Petri Dish

A number of surprises had been incubating during the Spring confinement.

Z. looks at the short lived marriage between idol culture and art institutions while S. comment on a news story that revealed how both high and subcultures don’t deny themselves acts of pettiness.

Asai Takashi, founder and president of Uplink, a film theater and distribution company founded in 1987, was accused of power harassment by five former employees who brought a lawsuit against him and his business practice. Here is an example that speaks to conflicting forces found in a late 20th century model of indie culture in Tokyo. To one side we find a glorious history: Asai fought Japanese law relentlessly as he challenged them over what constituted obscenity and pornography in the field of art when championing the work of Robert Mapplethorpe after returning from America with a catalogue of the artist’s work which he planned to sell in Japan. He would go on to win his case. Uplink also published a journal, DICE, which included essays, interviews and reviews of auteur films, experimental cinema, and occasional media works. It also became involved in exemplary collaborations, as with its commitment to the cinema of Derek Jarman. Uplink Theater, which moved to a couple of different locations in Shibuya, never far from Bunkamura and love hotels, held a number of important film retrospectives over the years with both Japanese and international directors on hand, some organized with care, others nothing less than a shamble. All this spoke to the presence and personality of Asai who appeared as a force of nature.

The flip side, found in other companies as well over a similar period of time, many of which did not enjoy the same longevity as Uplink, is a toxic mix of Japanese Bucho culture, the manager abusing and shaming his subordinates, and the notion that working within the spheres of culture, especially within a structure that has an ‘aura’, is already considered a privilege; discussion of salary and schedule lessen the purpose.

Asai has since posted an apology, announcing the measures he plans to take to correct both his behavior and that of the work environment, an urgent task as two other branches had been opened in recent months, one in the Kichijoji area of Tokyo and another in Kyoto. The business arguments raised in explaining how this led to such a crisis are not immediately convincing:

Uplink is a self-initiated company and bears all the financial risks. I still have a lot of debt, and I am the only guarantor. Under such circumstances, it is difficult to get someone to serve as president. When I myself leave the company, I lose uplink and leave the current employee on the road. We will transform ourselves and the company to become a company without harassment and to carry out meaningful and unique activities in the film culture and film industry more than ever.

Arguments against this abound and speak to a hybrid fusion of managerial rigidity and fluid counterculture. Thirty three years would have allowed envisioning, preparing and training someone who could have shared responsibilities but also placed in a position to pursue the unique role Uplink has played in Tokyo’s cultural history, especially in an area such as Shibuya. Believing that this culture & power model could continue to allow such behavior was however clearly not visionary.

**ACTIONS TO TAKE**
1. From the Uplink piece, list every place where Uplink had a theater or branch.
2. Echo part of the Uplink piece word for word, beginning at the words "A number of surprises" and stopping after "acts of pettiness.".
The material that follows comes from a different source than the Uplink piece above.

**INFORMATION PROVIDED**
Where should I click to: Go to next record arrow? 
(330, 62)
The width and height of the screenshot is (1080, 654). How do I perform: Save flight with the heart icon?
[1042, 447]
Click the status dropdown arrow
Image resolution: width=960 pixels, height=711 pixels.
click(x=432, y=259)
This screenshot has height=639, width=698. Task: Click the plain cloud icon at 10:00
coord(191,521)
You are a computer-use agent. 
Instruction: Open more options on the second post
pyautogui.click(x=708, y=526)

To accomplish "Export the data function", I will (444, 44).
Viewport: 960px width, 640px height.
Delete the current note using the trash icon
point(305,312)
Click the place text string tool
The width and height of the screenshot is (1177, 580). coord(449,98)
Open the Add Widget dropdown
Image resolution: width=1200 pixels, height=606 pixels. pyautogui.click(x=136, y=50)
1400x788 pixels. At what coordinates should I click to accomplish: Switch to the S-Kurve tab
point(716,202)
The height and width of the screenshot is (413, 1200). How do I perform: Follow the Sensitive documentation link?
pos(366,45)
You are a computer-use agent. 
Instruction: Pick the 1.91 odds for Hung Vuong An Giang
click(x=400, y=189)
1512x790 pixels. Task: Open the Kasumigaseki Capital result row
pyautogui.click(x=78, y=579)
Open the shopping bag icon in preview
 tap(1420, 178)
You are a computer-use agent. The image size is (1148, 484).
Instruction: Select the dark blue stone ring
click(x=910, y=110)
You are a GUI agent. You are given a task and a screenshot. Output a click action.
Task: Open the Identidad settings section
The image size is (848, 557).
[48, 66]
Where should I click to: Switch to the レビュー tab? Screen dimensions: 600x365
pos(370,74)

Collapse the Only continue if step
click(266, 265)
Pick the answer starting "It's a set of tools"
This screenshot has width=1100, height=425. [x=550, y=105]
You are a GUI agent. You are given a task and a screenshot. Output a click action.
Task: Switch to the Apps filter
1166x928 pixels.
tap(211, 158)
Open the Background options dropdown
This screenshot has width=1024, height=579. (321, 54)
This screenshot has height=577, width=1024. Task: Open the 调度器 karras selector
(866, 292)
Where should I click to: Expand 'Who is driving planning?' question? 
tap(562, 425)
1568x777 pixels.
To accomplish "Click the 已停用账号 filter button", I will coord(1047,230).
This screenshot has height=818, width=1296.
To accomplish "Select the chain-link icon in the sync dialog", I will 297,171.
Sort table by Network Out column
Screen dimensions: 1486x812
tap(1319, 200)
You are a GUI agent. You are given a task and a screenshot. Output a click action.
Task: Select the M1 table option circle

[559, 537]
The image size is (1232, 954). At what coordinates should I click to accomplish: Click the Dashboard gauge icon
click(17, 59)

**OUTPUTS BY TASK**
1. Shibuya, the Kichijoji area of Tokyo, and Kyoto.

2.
A number of surprises had been incubating during the Spring confinement.

Z. looks at the short lived marriage between idol culture and art institutions while S. comment on a news story that revealed how both high and subcultures don’t deny themselves acts of pettiness.